Today I observed, that "per-line" ranges, i.e. something like

set xrange [1:5]
plot x lc rgb 'black', [3:4] x lc rgb 'red' lw 5

works fine for function, the example above works fine. But for data the range settings of the second command are ignored:

$data <<EOF
1
2
3
4
5
EOF

set xrange [1:5]
set style data lines
plot $data u 1:1 lc rgb 'black', [3:4] $data u 1:1 lc rgb 'red' lw 2

I would expect this to work in the same manner as for functions.

Thanks,
Christoph

Discussion

  • Ethan Merritt

    Ethan Merritt - 2014-04-24

    I never intended the piecewise ranges to apply to data files. The idea was to allow independent sampling ranges. I guess the documentation could make that clearer.

    Even in older gnuplot versions you could filter the range of input data in the using spec. The lack of control only existed for functions, which don't have a using spec, and sampled functions done with '+', which otherwise have no provision for setting a range.

    I realize that this makes a range statement at the very start of a plot command different from ranges in the later positions. This is not ideal. The long-standing interpretation of an initial range has been that it was equivalent to a "set xrange" statement. My own preference would be to drop that interpretation altogether and have it be analogous to the later ranges. I.e. it would only apply to sampling the first plot segment. But I haven't made that change because I expect others to disagree with me on this point.

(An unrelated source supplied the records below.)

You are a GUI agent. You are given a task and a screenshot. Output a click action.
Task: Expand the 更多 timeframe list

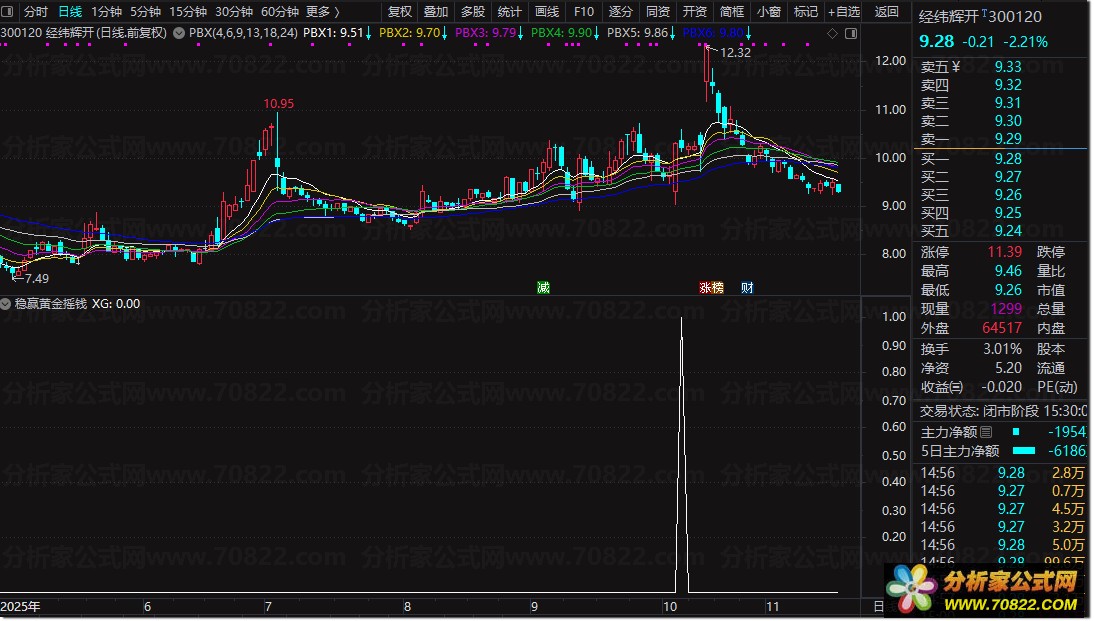(322, 12)
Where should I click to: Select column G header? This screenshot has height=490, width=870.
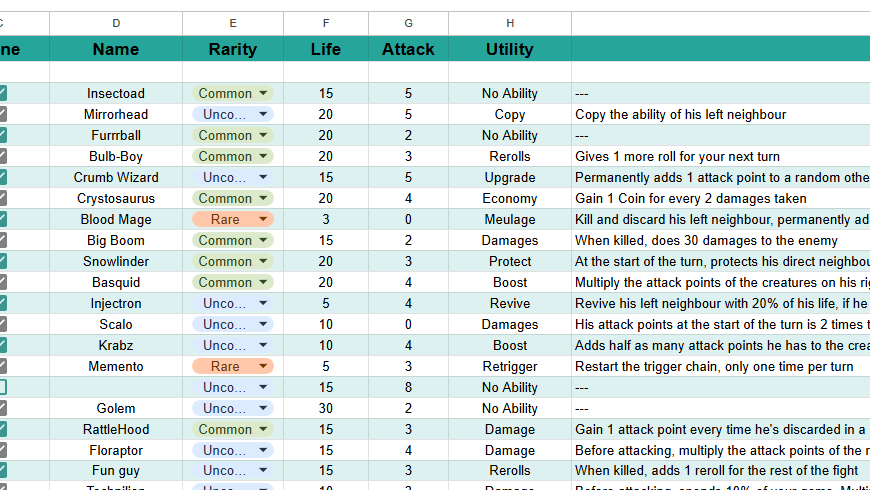[x=408, y=23]
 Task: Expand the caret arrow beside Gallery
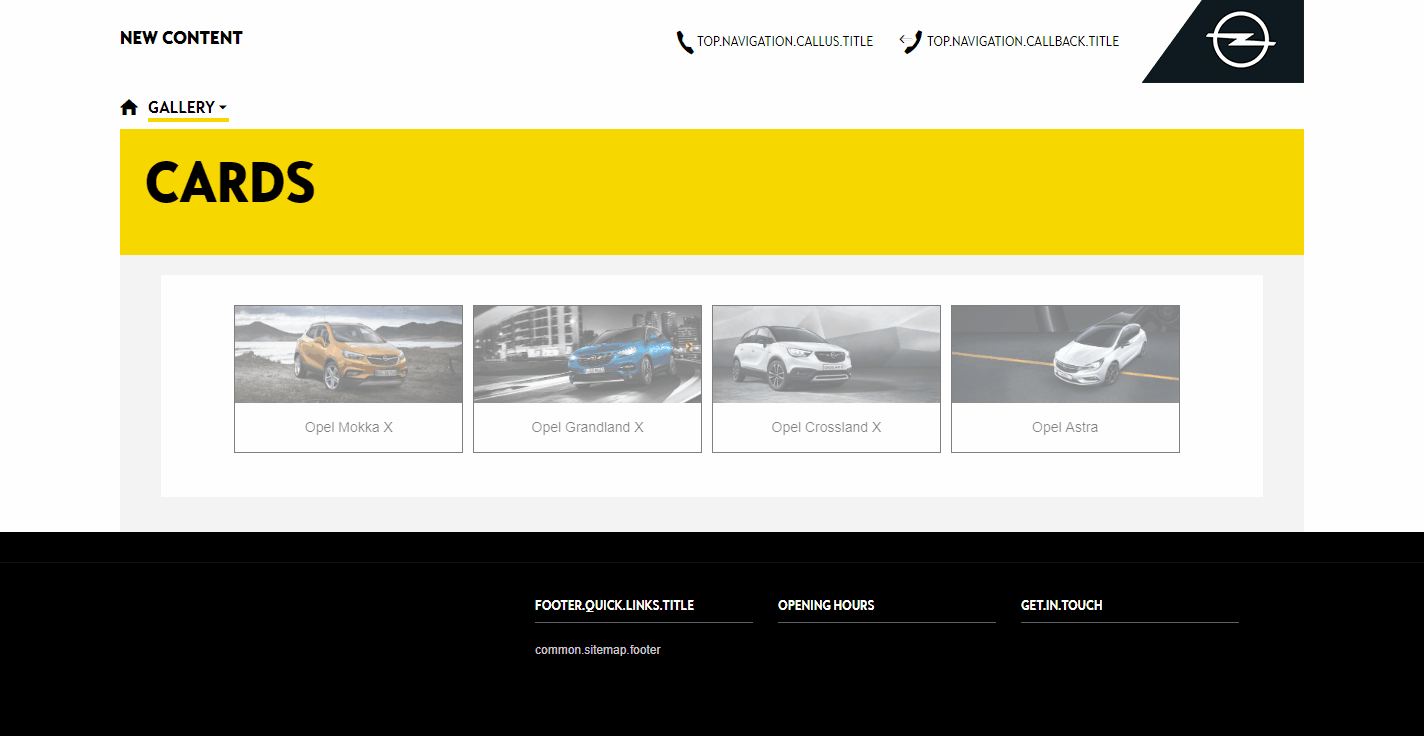pos(223,108)
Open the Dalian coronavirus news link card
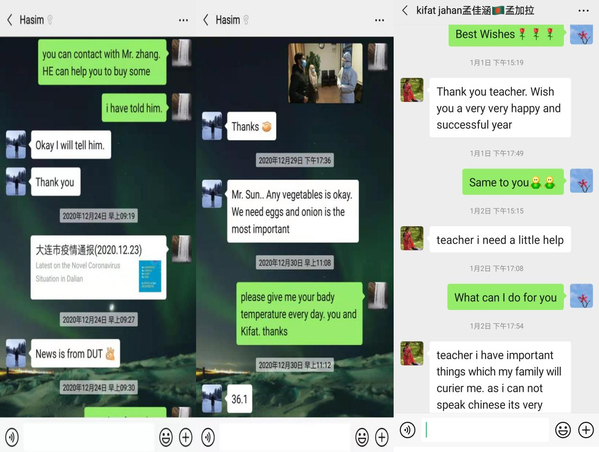 [x=99, y=267]
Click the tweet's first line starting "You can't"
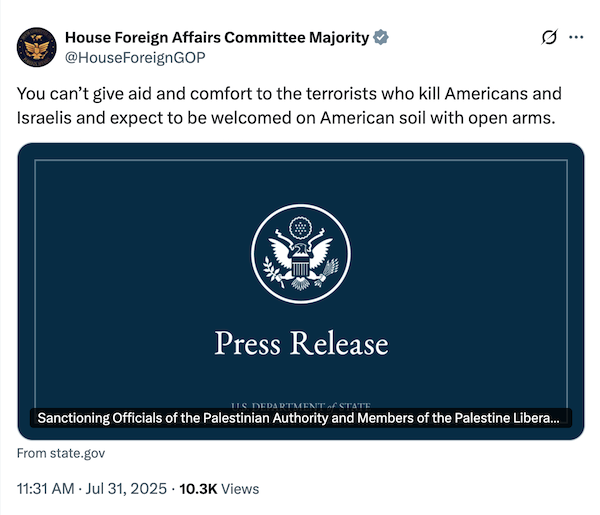 point(289,94)
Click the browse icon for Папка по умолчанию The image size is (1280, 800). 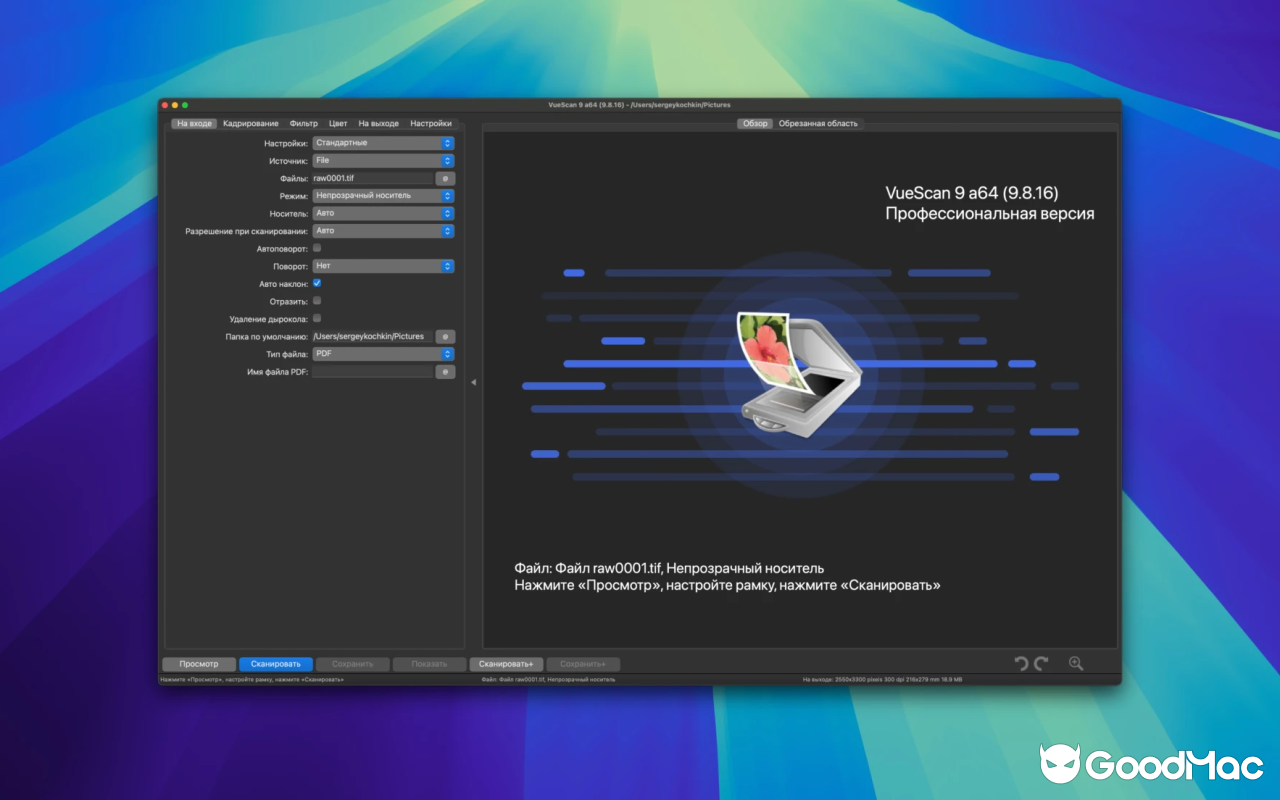click(x=446, y=336)
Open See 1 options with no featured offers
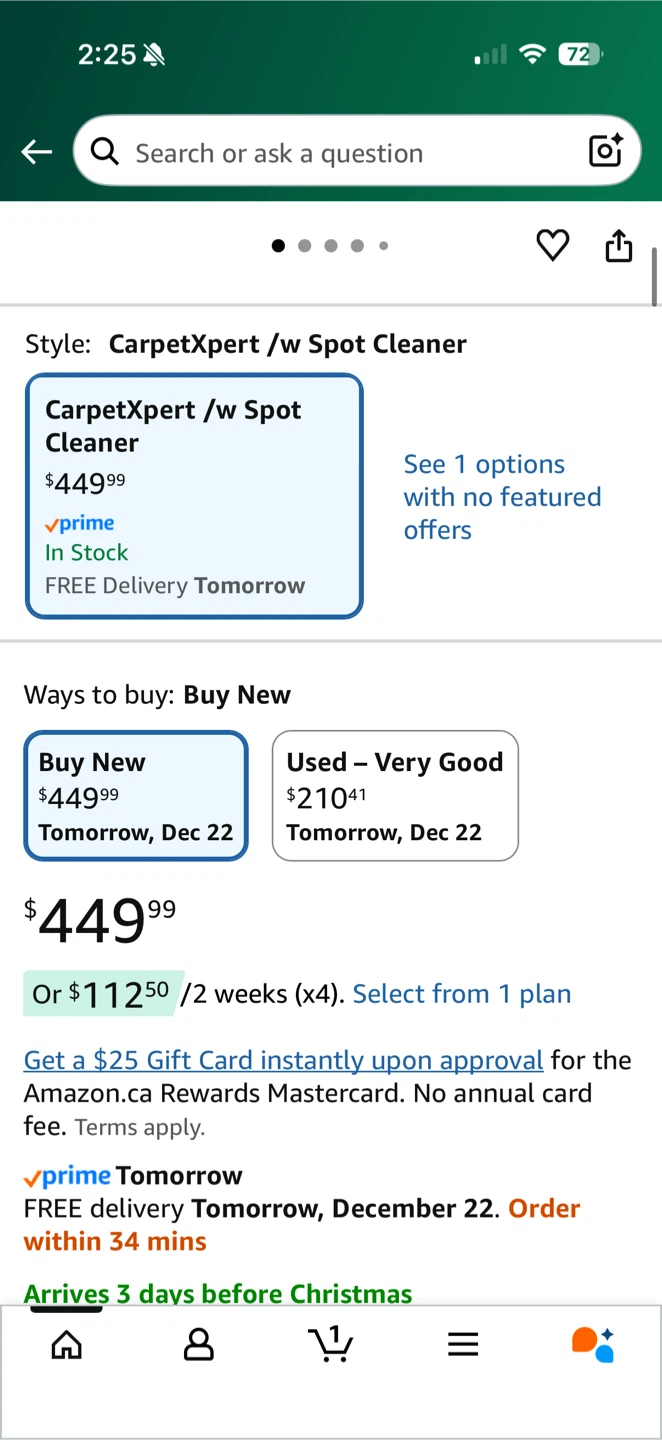 [502, 497]
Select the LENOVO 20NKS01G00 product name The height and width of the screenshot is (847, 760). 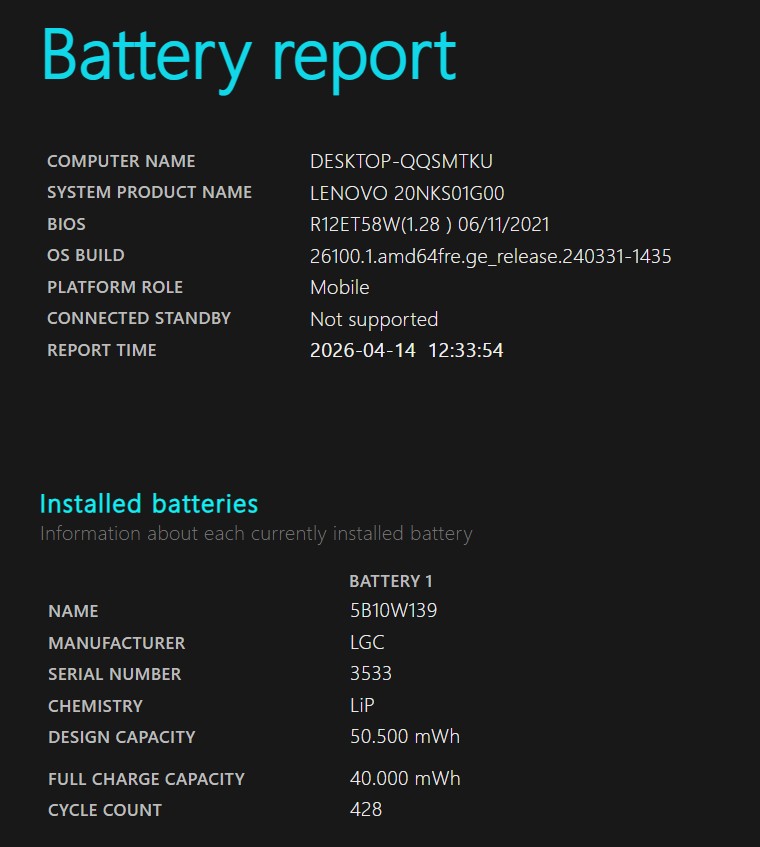(407, 193)
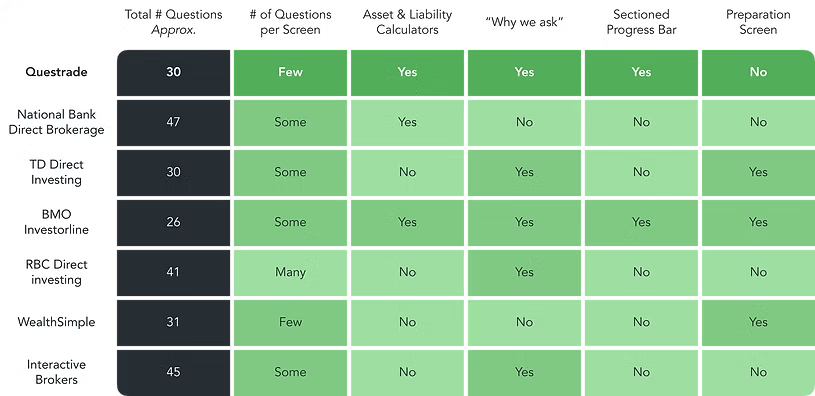Click the Interactive Brokers row label
The image size is (815, 396).
[56, 372]
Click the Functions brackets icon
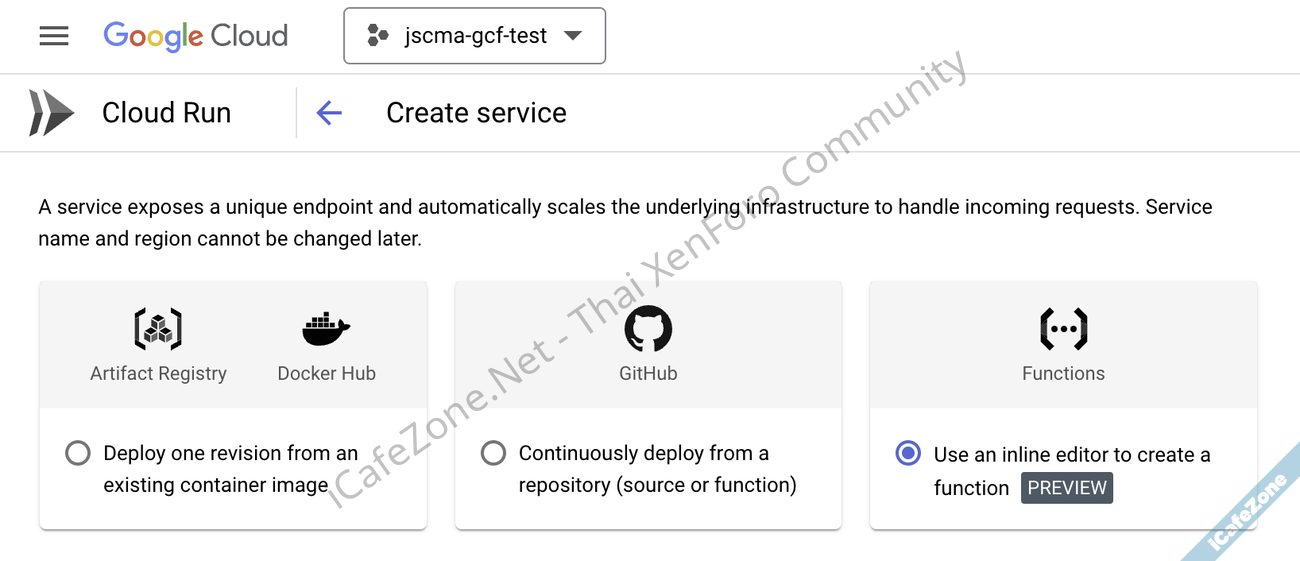 click(1063, 329)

    Maybe I'm wrong and other people would generally agree with me that since we are not promising backward compatibility, internal consistency in version 5 is more important than retaining the old interpretation of the first range spec in a plot command. What do you think?

     
  • Karl Ratzsch

    Karl Ratzsch - 2014-04-25

    I´ve got one (possibly stupid) idea for this: Can´t the per-line ranges just be given after the function or file name? Then one could have both, e.g.

     plot [-11:11] "data" [-10:10], f(x) [1:6]
    

    and it´d be backward compatible, too.

     

    Last edit: Karl Ratzsch 2014-04-25
  • Christoph Bersch

    I was just surprised, that the piecewise ranges don't apply to data file. I would find that much more consistent, no matter if there other ways (using) to achieve the same result.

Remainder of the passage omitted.